## SELECTED TEXT
East Wenatchee Councilman Tim Detering told iFIBER ONE News on Thursday that the city stands to lose $260,000 in transportation funding per year because of the general election. The new law eliminates the city’s $20 car tab fee which generated funds to pay for transportation projects. Prior to the election, Detering says the city had proposed to announce its stance against I-976, but a vote among council members nixed the proposal.

City of Moses Lake Finance Director Cindy Jensen appeared to be strongly opposed to it.

“I’m just amazed that people don’t understand that we need money for roads,” Jensen told iFIBER ONE News on Thursday. Jensen says it’s likely that the city will no longer receive State Transportation Improvement Board grants. Jensen also says multimodal money will go away resulting in a $32,000 hit to the transportation budget and $28,000 loss in funding from the disappearance of motor vehicle transport revenue.

“The 2019 Lakeshore Drive project likely wouldn’t have happened without state funding,” Jensen said.

The state is determining when I-976 will take effect, but it did tell the media that people renewing their vehicle registration can expect to pay in full until at least Dec. 5, 2019.

(10) comments

Desert Dweller

Try living out in the county, lucky if the road gets graded 3 times a year. Take a drive down deathtrap Hwy 17 South of Moses Lake. I don't know what they did with all the tax money but we didn't see it around here. Heck $30 is a bit pricey!


And yet that money is currently being spent on projects throughout the State, including in Eastern Washington. Cutting back on the funding son't get your roads graded. It will just ensure that other projects like rebuilding overpasses hit by semis will not get done. The projects are still there, whether or not we're funding them.


Eastern Wa. was thinking on this one. One Idea is to cut the budget of the dept. of Ecology through 2025 which equates close to 4 Billion. This will help fund the projects that are already in place, problem solved, very easy.


Here's an even better idea---let's cut funding for Medicare and fill the potholes with the corpses of the elderly when they die!! Seriously--why should money earmarked for ensuring that the state remains livable from an ecological standpoint be used to pave the roads? That's just plain silly.

## EXERCISES
[a] List every figure in the I-976 news page that is written with a dollar sign.
[b] Continue the I-976 news page from the point where it stops.

## DATA TO EXAMINE
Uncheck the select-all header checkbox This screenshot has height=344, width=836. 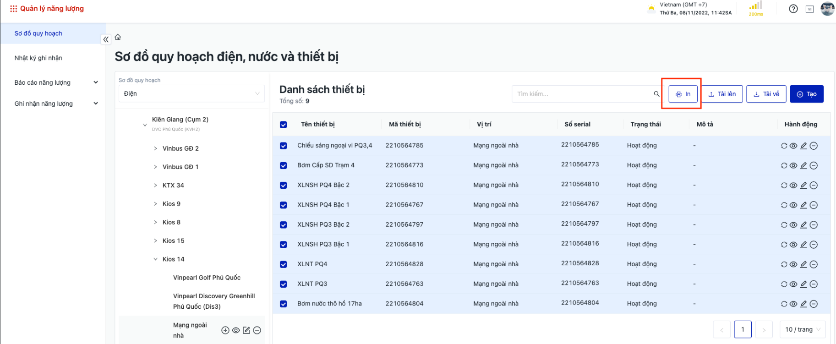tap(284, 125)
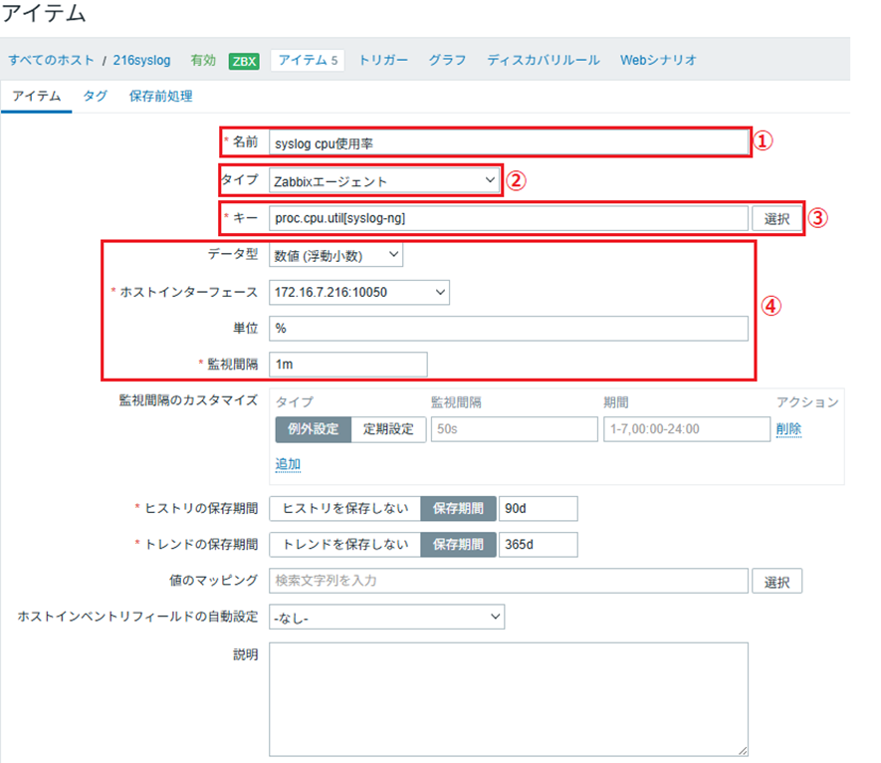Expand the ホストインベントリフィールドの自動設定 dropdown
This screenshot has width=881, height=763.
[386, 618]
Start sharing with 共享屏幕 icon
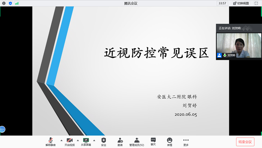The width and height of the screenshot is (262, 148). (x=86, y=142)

---

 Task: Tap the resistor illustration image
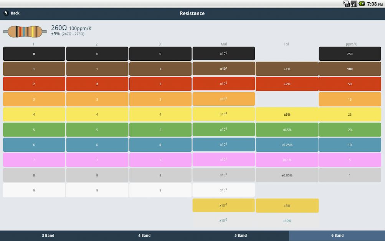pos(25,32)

## TASK ANSWERS
[a] $260,000, $20, $32,000, $28,000, $30

[b]
We the people are sick of getting taxed to death. Pay for this, pay for that, government gets bigger and bigger with no signs of slowing down. We voted (hired) you gov't officials to solve problems with what you have. Government spending outpaces my pay raises, I get no publicly funded pension because I was a government employee (like cop, teacher, public works). I get to live on what I save when I retire. Plus, look at Division in Moses Lake. That road is a piece of garbage and embarrassing. Whoever paved it should be ashamed of themselves and whoever in government signed off on it should be fired. I helped pay for it and so did you and this is what we got - a waste of taxpayer resources.


How will giving them less money make them do a better job? Oh, and teachers don't get a "pension." We have a retirement plan that we negotiated that's funded by money taken out of our paychecks--just like you should have had.


Let's be realistic, I live in soap Lake, and the only Roads I've ever seen done are the ones that coincide is those that run for city council and/or the mayor's properties, or roads that were unnecessary. The back neighborhoods haven't been done for 30 plus years. Not even patched, and in 5 years I've had to replace my entire running gear because the roads are so bad. they've never taken care of our roads, and I don't expect them to in the near or distant future. So I'd rather save the money on my tabs. Js


Eastern Wa voters were not thinking on this one. That revenue lost will be made up in some other form of a tax. If not, eastern wa transportation and roads will be neglected while the west side tries to funnel every penny they can pinch to improving their roads and transportation.


Neglected?? Ha! They don't do anything anyway, so what's the difference?


Like when they didn't fix the sewer pipes over the fill? And how they aren't fixing the overpass up by Ritzville? Do you remember what the fill looked like two years ago after the snow thawed? Where do you think the money to repave came from?